EXERCISE GOAL: Beginning with the line that holds "Given: Select the 学籍学历核查同意书 cell" in the data below, give again every line through the one that holds "Click the clock", exactly as written.

DATA EXTRACT:
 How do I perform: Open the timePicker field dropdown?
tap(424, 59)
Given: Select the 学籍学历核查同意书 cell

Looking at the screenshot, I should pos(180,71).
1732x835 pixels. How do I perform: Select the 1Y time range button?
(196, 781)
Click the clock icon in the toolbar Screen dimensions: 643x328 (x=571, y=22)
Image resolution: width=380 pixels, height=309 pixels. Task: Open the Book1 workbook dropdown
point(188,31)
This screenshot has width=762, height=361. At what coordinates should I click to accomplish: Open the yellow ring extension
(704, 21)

--

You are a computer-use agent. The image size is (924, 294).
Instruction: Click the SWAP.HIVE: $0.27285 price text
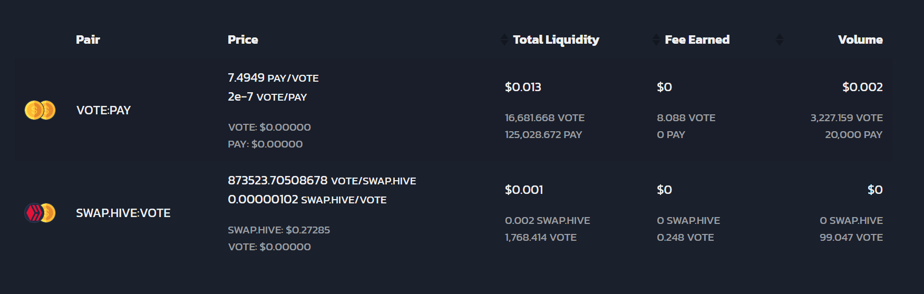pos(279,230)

ANSWER BOX:
Given: Select the 学籍学历核查同意书 cell

Looking at the screenshot, I should pos(180,71).
1732x835 pixels. How do I perform: Select the 1Y time range button?
(196, 781)
Click the clock icon in the toolbar Screen dimensions: 643x328 (x=571, y=22)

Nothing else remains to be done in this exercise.